La locandina del film "Civiltà perduta"

All’alba del ventesimo secolo. Percy Fawcett (Charlie Hunnam), soldato ed esploratore britannico, partecipa a una spedizione in Sud America per ridefinire alcuni confini della giungla amazzonica. Una volta arrivato sul posto trova alcune tracce di un’antica civiltà che, forse, tempo prima abitava la regione: si convince così dell’esistenza di una misteriosa e antica città di nome “Z”, ancora da (ri)scoprire. Tornato in patria viene schernito dalla comunità scientifica per le sue idee, ma, nonostante un altro viaggio lo porterà nuovamente ad allontanarsi per lungo tempo da moglie (Sienna Miller) e figli, decide di ripartire per poter dimostrare le sue teorie.

Tratto da un romanzo di David Grann e ispirato alla vera storia di Percy Fawcett, Civiltà perduta segna per James Gray l’abbandono del contesto metropolitano che è sempre stato al centro del suo cinema. Se già con C’era una volta a New York (2013) aveva diretto un lungometraggio storico e in costume, con questa sua sesta opera sembra distanziarsi ancora di più dai suoi lavori precedenti (in fondo, il film del 2013 parlava ancora di immigrati negli Stati Uniti: argomento da sempre al centro del cinema del regista newyorkese). La giungla amazzonica diventa per l’ennesima volta lo spazio di un’ossessione nei confronti dell’ignoto, di un’esplorazione che tanto può ricordare Aguirre, furore di Dio (1972) e Fitzcarraldo (1982) di Werner Herzog. Questo tentativo di tornare a un “cinema del passato”, per nulla classico ma pienamente “moderno”, è sottolineato dalla fotografia di Darius Khondji, abile a ricreare l’atmosfera di un tempo che fu ma non sempre efficace nel trasmettere la fascinazione che i personaggi provano per il paesaggio della giungla. Se il talento di Gray riesce a incorniciare la pellicola con un inizio e una conclusione degna del suo nome, quasi mai la forza visiva della sua regia si fa notare in tutto quello che sta in mezzo. Ridondante e prolissa, la parte centrale non riesce a coinvolgere come dovrebbe e, fatto ancor più grave, si fatica a provare empatia per il personaggio principale, per la sua ricerca e per il suo spirito d’avventura. I limiti stanno soprattutto in un copione un po’ pigro e fiacco, che si trascina tra diverse parentesi poco pregnanti (la sequenza in trincea durante la Prima guerra mondiale, in primis). Ambizioso ma poco riuscito, Civiltà perduta è una classica occasione sprecata. In un cast che risulta poco intenso, quello che s’impegna di più è il protagonista Charlie Hunnam.
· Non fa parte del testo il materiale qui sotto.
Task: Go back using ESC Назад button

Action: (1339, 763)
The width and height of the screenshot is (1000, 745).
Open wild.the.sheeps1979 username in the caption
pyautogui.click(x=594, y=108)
Curiosità: prima dello stesso Hunnam per il ruolo di Fawcett era stato scelto inizialmente Brad Pitt, che ha poi rifiutato rimanendo solo in veste di produttore, e poi Benedict Cumberbatch, che ha dovuto abbandonare la produzione pochi giorni prima dell’inizio delle riprese per conflitti di lavoro. Scelto come film di chiusura del New York Film Festival 2016, The Lost City of Z è stato presentato anche nella sezione Berlinale Special del Festival di Berlino 2017.